__YOUR INSTRUCTIONS__:
The answer must be an exact copy of the lines from the one with "Screen dimensions: 853x442" to the last line of the entries below, both included, and must contain no pictures.

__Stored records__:
§
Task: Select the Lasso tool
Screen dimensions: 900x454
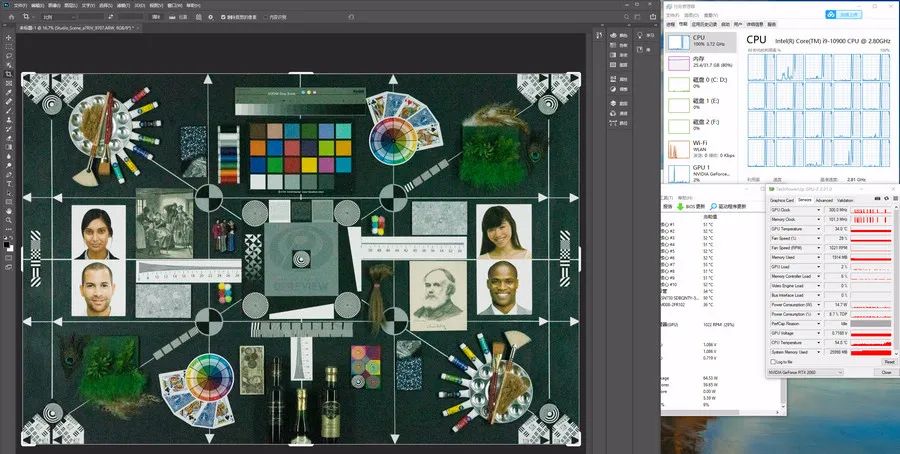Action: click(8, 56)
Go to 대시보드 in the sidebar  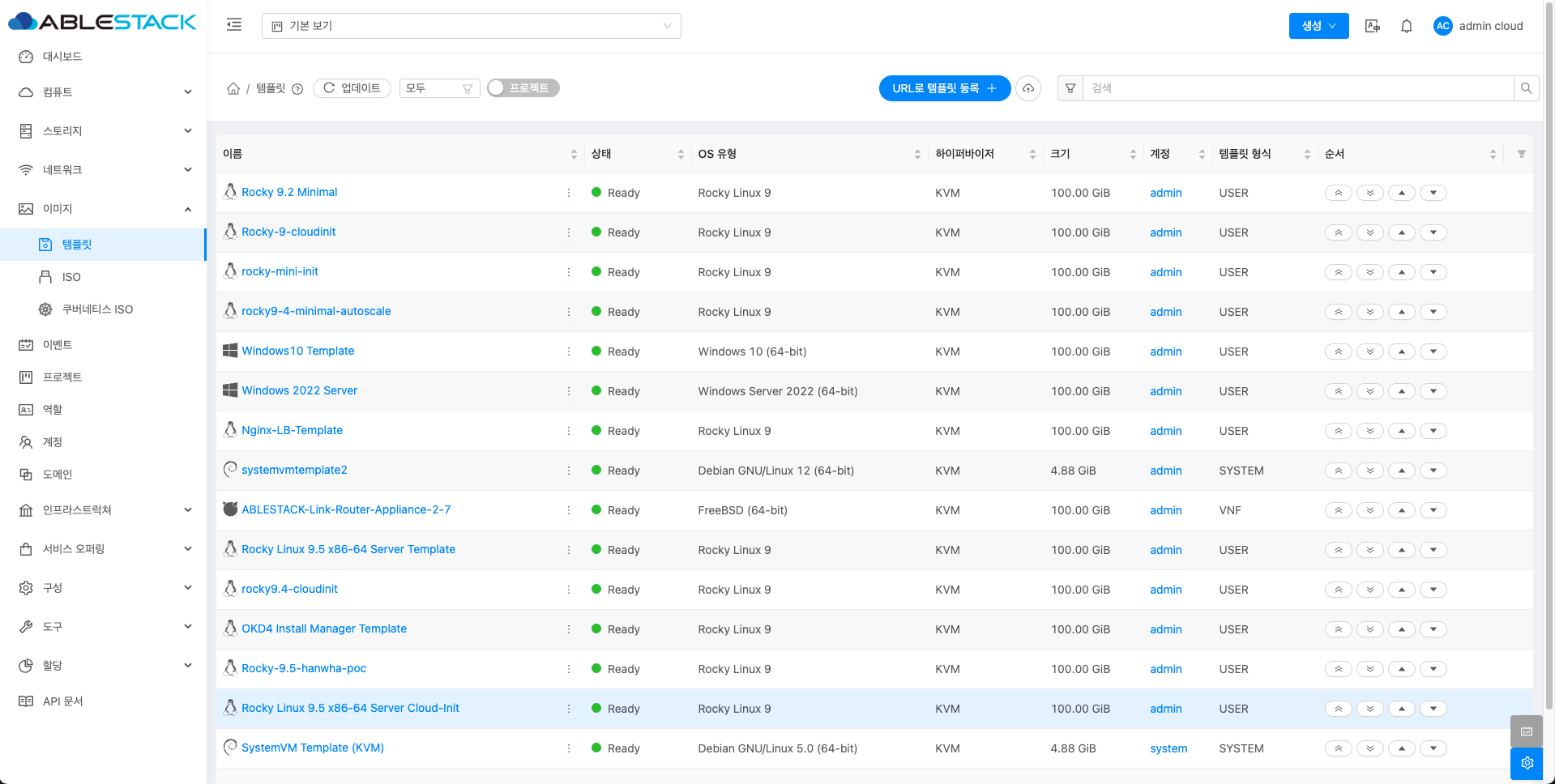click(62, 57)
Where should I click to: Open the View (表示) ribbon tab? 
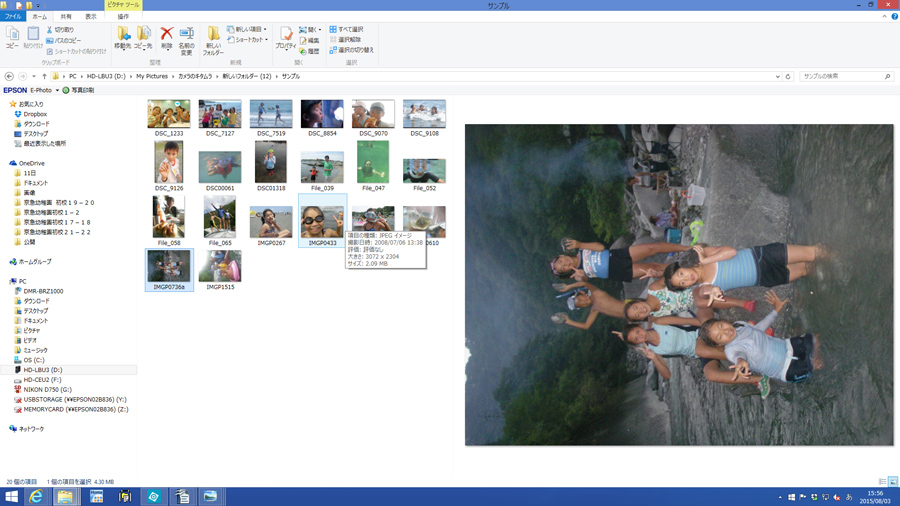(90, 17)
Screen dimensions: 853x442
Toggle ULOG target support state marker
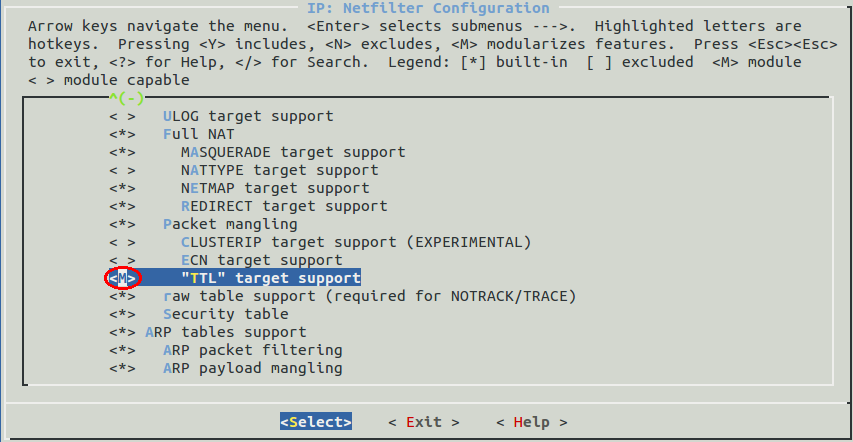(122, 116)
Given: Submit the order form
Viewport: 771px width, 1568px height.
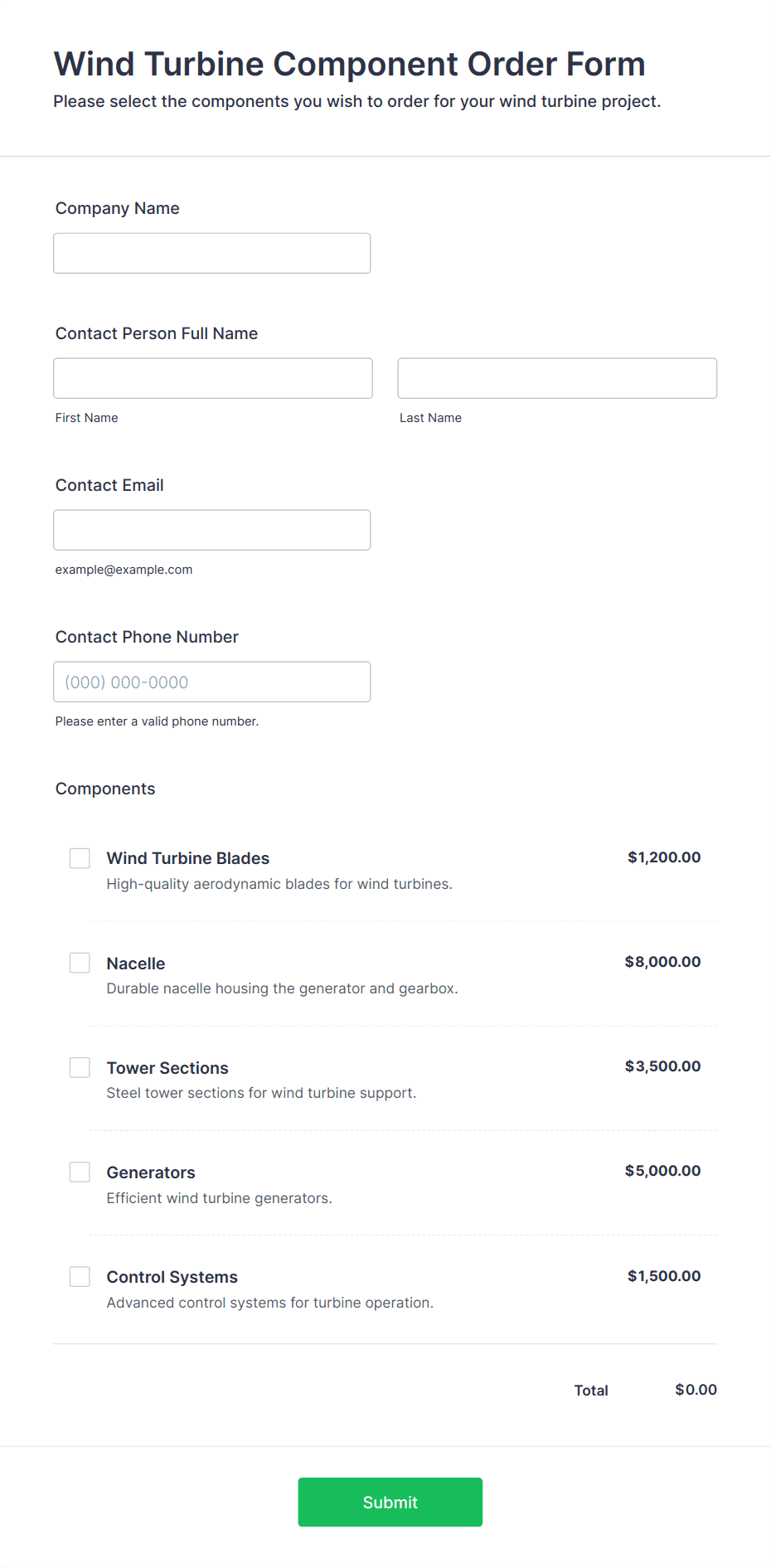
§
__SOLUTION FOR THIS TASK__:
Screen dimensions: 853x442
Toggle ULOG target support state marker
(122, 116)
Given: Submit the order form
Viewport: 771px width, 1568px height.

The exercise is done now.